Friday’s eyebrows raised. “You paint, sir?”
She sounded like a princess just then, and not an amused one. The twins ceased their playing. Rene’s usual boldness fled. Instead of answering the question, he resumed his study of the crumbling stones i
n the wall behind him.
“As boys we wanted for nothing,” Tristan explained. “We made our own adventures; we didn’t need to seek solace in the tales of others.”
“Oh, but reading and writing are so much more than that,” Friday said, in the same tone a woman might use to describe her lover. Tristan suddenly felt jealous; as one who gave and received love so easily, Friday certainly must have a legion of suitors. Where did his affections fall among the others? Did destiny and Wednesday’s binding magic work in his favor here, or against him?
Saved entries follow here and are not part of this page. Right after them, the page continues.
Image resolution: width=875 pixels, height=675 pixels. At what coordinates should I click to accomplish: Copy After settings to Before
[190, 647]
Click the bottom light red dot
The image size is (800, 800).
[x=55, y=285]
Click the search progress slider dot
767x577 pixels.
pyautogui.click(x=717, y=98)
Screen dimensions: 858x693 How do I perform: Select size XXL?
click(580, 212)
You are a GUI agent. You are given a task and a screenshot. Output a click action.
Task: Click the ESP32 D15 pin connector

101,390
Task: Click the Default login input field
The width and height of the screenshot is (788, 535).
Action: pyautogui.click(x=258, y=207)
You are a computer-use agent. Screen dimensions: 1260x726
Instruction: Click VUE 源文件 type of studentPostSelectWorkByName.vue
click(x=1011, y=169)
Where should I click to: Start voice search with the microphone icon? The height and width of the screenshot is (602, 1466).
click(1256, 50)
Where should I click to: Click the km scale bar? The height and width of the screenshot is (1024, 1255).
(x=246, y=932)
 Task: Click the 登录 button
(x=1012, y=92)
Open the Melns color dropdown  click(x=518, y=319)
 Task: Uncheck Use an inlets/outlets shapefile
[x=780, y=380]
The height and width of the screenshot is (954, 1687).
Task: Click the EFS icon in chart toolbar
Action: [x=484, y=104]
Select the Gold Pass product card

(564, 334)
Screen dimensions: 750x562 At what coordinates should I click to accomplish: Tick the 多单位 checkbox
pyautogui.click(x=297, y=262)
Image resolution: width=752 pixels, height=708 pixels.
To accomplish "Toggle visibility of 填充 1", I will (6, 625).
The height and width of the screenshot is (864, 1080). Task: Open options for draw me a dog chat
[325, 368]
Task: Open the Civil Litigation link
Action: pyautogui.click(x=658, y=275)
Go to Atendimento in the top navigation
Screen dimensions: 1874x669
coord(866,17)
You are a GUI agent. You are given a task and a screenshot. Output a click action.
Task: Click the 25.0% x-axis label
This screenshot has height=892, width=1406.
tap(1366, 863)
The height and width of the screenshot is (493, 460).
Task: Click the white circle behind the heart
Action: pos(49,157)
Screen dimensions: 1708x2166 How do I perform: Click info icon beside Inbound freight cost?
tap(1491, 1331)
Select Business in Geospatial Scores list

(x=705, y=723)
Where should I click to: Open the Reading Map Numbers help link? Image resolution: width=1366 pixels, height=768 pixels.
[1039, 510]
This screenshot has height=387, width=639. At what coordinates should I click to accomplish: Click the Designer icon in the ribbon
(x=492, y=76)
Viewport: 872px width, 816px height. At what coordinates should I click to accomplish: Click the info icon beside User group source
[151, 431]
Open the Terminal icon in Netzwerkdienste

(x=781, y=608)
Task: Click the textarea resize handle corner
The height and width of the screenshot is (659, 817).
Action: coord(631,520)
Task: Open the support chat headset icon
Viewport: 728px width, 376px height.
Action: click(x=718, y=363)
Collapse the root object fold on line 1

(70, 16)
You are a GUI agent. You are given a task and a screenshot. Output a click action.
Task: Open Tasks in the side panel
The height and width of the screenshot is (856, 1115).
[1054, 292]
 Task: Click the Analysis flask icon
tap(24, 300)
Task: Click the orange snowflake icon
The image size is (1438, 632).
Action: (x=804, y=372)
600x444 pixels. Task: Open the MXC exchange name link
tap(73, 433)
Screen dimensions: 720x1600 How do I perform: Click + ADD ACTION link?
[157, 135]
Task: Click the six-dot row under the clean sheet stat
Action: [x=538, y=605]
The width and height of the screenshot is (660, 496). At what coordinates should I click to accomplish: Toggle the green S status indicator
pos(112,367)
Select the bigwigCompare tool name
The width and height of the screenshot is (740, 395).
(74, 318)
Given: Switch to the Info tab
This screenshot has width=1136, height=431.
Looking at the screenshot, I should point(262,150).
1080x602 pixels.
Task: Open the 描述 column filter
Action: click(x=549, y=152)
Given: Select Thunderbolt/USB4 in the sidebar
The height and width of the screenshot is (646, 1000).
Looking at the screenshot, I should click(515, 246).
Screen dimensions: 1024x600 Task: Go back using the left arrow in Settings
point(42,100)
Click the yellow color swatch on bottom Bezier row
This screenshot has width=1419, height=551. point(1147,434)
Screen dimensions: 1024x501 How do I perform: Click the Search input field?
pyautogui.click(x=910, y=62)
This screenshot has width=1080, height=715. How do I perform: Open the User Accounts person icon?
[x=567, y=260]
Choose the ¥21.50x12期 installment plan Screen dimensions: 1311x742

He was getting ahead of himself. After so many long days and nights of waiting, everything was happening so fast. It hurt Tristan’s head to think about it. It did not, however, hurt Tristan’s head to think about Friday. “I would learn, if you would teach me.”
Did he really just say that? Did he really mean it?
“The reading or the weaving?” Friday asked in a mocking tone.
He could have made a joke in kind, but he didn’t. “Both,” he said. “I’m willing to learn.”
“Would you mind sewing? Or spinning?”
“I have nothing but time.” Tristan lost himself a little in that gaze full of silver linings, and Friday let him. It felt like there had been a much greater conversation than the few words they’d just uttered.
Sebastien interrupted the blissful reverie. “Interestingly enough, I find myself in the same boat.”
“Me too!” said Christian. “What a coincidence!”
“It’s a fairly large boat,” said Bernard.
“A crowded boat,” added Rene.
“Fools, all of you.” Philippe crossed his arms and leaned back against the ruined wall of the room. Spoilsport. Well, Tristan and the rest of his brothers would not shy from work, even if it was work meant for women.
Friday smiled, that dazzling smile, the one that looked as if she’d just been handed the world on a silver platter. “It’s a lovely offer. A surprising offer, I must say. But I only brought enough materials for three people to weave.”
Tristan moved to help her, striding over to the stack of picture frames. “One is for Elisa.” Elisa took the frame from him gratefully, upended the sack of yarn, and made a selection. “The rest of us will take turns with the others while you instruct. How does that sound?”